Exercise goal:
Locate every line in the material below that contains the word "header" and copy each of those lines.

Data to use:
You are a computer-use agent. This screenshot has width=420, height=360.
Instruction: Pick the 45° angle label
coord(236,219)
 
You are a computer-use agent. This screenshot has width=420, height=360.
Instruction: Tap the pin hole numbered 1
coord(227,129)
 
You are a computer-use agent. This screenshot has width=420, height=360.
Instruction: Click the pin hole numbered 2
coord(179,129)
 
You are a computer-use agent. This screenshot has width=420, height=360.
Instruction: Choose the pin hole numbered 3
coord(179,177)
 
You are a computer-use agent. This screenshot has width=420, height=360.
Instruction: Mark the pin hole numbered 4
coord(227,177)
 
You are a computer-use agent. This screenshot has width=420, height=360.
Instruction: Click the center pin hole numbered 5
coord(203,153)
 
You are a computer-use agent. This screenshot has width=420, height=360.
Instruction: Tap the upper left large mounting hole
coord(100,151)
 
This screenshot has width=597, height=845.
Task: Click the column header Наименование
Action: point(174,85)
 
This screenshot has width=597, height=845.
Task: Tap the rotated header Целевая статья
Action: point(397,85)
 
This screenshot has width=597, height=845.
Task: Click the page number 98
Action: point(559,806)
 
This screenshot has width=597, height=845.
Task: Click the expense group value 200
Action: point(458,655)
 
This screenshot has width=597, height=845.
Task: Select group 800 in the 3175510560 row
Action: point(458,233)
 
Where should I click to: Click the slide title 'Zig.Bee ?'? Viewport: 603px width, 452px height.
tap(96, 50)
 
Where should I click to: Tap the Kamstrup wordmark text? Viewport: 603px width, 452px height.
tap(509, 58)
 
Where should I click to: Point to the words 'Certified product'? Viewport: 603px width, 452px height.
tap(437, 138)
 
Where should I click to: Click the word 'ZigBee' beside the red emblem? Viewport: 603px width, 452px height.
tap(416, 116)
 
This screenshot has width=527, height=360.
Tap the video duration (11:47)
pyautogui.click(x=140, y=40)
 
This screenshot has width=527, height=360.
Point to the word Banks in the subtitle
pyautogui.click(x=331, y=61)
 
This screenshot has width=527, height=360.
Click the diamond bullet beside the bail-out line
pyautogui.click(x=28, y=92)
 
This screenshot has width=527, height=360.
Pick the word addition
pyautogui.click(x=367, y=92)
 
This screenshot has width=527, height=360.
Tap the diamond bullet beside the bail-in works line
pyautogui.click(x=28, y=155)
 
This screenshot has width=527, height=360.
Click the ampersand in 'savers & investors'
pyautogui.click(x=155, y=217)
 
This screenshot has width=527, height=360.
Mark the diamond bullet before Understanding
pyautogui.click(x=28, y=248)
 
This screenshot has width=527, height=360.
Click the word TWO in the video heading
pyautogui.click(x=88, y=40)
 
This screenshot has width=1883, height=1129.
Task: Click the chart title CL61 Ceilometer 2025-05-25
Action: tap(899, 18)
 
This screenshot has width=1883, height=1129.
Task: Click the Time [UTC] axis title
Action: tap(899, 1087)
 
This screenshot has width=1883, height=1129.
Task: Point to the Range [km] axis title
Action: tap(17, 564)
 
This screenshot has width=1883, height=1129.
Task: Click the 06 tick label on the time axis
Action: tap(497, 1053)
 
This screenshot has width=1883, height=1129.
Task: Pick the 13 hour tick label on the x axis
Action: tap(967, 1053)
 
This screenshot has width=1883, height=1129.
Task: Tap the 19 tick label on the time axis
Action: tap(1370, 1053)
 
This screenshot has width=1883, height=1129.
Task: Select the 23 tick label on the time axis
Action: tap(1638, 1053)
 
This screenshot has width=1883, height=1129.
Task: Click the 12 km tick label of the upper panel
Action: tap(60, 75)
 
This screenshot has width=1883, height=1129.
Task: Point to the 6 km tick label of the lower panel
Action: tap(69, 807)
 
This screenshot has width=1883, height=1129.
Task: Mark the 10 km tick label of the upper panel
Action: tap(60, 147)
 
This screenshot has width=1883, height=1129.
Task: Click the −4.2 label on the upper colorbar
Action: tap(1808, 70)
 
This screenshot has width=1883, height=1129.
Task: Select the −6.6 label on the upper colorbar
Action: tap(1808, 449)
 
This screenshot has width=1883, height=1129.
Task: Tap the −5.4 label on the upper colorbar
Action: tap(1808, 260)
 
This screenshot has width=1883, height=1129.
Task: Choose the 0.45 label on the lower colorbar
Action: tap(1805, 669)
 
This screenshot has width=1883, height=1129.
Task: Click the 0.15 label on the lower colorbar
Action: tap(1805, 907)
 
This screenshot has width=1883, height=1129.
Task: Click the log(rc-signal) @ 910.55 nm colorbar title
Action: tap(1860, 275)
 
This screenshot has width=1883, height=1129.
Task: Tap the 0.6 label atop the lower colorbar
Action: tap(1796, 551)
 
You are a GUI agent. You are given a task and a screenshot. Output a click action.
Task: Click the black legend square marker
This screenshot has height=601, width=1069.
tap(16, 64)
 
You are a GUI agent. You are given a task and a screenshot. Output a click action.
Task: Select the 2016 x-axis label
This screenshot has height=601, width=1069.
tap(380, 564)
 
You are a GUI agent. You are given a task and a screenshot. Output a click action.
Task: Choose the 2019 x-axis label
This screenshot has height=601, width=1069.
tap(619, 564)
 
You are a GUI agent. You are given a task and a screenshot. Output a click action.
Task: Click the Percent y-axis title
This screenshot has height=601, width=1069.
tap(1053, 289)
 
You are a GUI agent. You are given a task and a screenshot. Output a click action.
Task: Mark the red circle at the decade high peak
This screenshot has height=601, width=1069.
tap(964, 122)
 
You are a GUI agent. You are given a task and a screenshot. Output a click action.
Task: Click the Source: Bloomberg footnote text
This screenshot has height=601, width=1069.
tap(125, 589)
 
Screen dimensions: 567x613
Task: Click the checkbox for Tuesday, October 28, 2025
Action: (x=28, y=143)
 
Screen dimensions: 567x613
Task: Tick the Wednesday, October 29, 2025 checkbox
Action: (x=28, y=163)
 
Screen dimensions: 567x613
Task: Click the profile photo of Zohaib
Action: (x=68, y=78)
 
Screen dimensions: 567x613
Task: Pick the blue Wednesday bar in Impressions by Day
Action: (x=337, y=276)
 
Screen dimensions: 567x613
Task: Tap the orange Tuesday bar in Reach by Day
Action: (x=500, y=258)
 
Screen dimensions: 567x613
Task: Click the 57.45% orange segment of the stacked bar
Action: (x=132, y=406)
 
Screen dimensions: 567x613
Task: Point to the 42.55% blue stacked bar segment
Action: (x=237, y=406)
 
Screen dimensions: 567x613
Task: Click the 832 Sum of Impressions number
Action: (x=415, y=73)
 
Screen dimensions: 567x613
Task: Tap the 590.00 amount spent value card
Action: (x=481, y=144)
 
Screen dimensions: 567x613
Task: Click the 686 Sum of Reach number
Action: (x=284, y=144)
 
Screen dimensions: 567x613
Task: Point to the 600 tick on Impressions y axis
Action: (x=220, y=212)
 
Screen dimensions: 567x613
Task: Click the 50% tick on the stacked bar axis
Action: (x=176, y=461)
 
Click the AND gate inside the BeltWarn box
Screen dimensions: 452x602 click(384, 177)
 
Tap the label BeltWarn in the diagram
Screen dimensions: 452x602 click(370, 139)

Answer to the task:
Task: Click the column header Наименование
Task: Tap the rotated header Целевая статья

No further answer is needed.